The Making Of: Peggle

The Making Of: Peggle

The Japanese obsession with pachinko, pinball’s curious and seemingly ruleless cousin, seems inexplicable to most westerners. A tourist’s curiosity, these bright, clattering machines are inscrutably foreign in both form and function, sharing few of the rules, risks and rewards of traditional videogames. The same could perhaps be said of Peggle, a game that also sees its players’ success or failure resting on a curious balance of chance and design.

It’s not an unfair comparison, as the game’s producer and PopCap studio director, Sukhbir Sidhu, admits: “I played an imported pachinko game back in the late 1990s and became very addicted. Following this I wanted to try and create a videogame based upon similar principals that elicited similar emotions. But pachinko is purely luck-based and so it doesn’t translate well to a PC-based videogame. As a result the idea got pushed to the back of my mind. It wasn’t until I came to PopCap and saw that one of the coders, Brian Rothstein, had created a 2D physics engine that was perfect for this style of game, that the vision was rekindled.”

For the first five months of development Sidhu and Rothstein worked alone on the game. Later in the project’s two-year lifespan, lead artist Walter Wilson, background artist Marcia Broderick and finally a second coder, Eric Tams, bolstered the team.

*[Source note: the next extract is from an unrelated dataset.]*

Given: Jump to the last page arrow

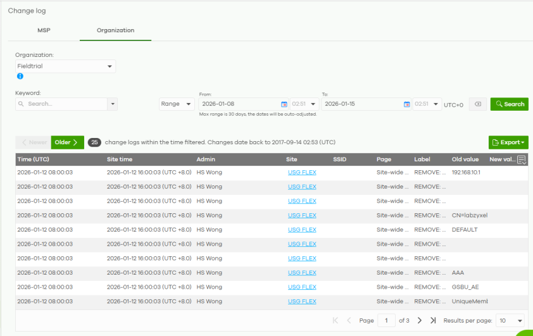Looking at the screenshot, I should (x=433, y=320).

The game clearly benefited from PopCap’s studio policy of loose deadlines and emergent development, as company co-founder John Vechey explains: “PopCap doesn’t believe in releasing a game until it’s ready. And if it’s never deemed ‘ready’, then it’s never released. The loose deadlines are necessary to maintain our quality bar. And while this may sound like a wonderful world of idyllic pan-flute- playing fairies, it’s actually much harder to make games without deadlines. You’re constantly second-guessing the choices, trying to add more features – and you never really feel like it’s done.”

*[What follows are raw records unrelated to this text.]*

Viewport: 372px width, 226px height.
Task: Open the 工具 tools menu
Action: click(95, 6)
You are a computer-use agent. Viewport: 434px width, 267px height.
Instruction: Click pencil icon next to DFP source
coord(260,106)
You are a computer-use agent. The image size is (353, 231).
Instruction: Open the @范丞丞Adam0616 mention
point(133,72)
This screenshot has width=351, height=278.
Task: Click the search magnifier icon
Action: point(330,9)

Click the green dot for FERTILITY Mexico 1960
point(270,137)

Sidhu had previously worked on internal PopCap titles Astropop, Insaniquarium and Typer Shark as well as having design input on a raft of titles the company published. With encouragement from Vechey, Sidhu began working on a game design that combined elements of pachinko with those of classic Atari title Breakout. “There were obviously a lot of directions the game could have gone,” says Sidhu, “so the biggest initial challenge was narrowing it down to a simple, compelling and fun mechanic. It took a while, but we were prepared for that.

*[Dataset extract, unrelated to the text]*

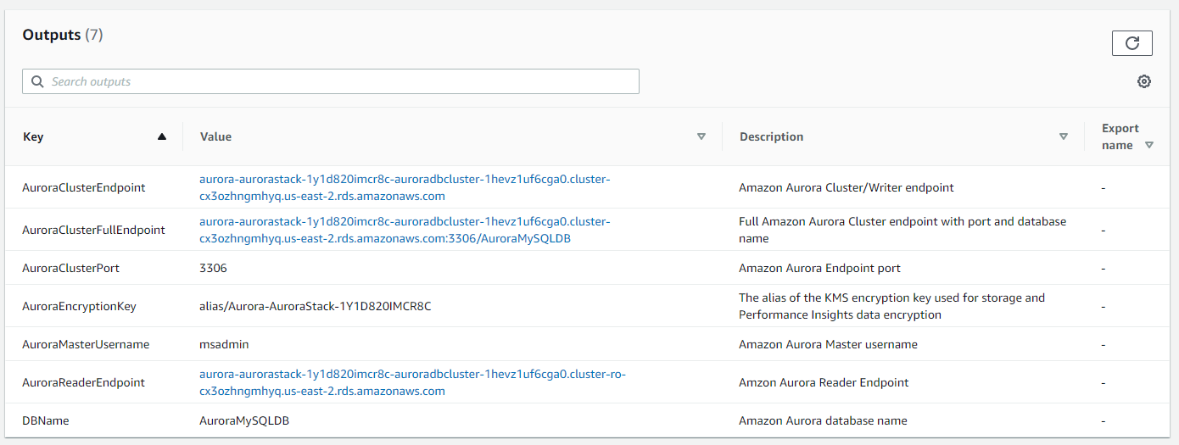Select the AuroraClusterPort value 3306
This screenshot has height=445, width=1179.
[x=213, y=268]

“Initially all of the levels we created were either too fast-paced – using the typical non-stop ball shooting that you would see in pachinko – or too demanding. So we started simplifying. Brian made a level that had 100 rotating crosses, which all had to be hit with the ball and cleared. This seemed to be the right direction – it was a lot of fun, addictive and replayable but was ultimately still too frustrating. Over the following weeks or so this idea was distilled down to a field of static round pegs. This allowed for a more predictable bounce which worked so well we finally decided to just use a subset of randomly selected orange target pegs in amongst all of the others to help balance levels and ease some of the frustration of getting the last peg.”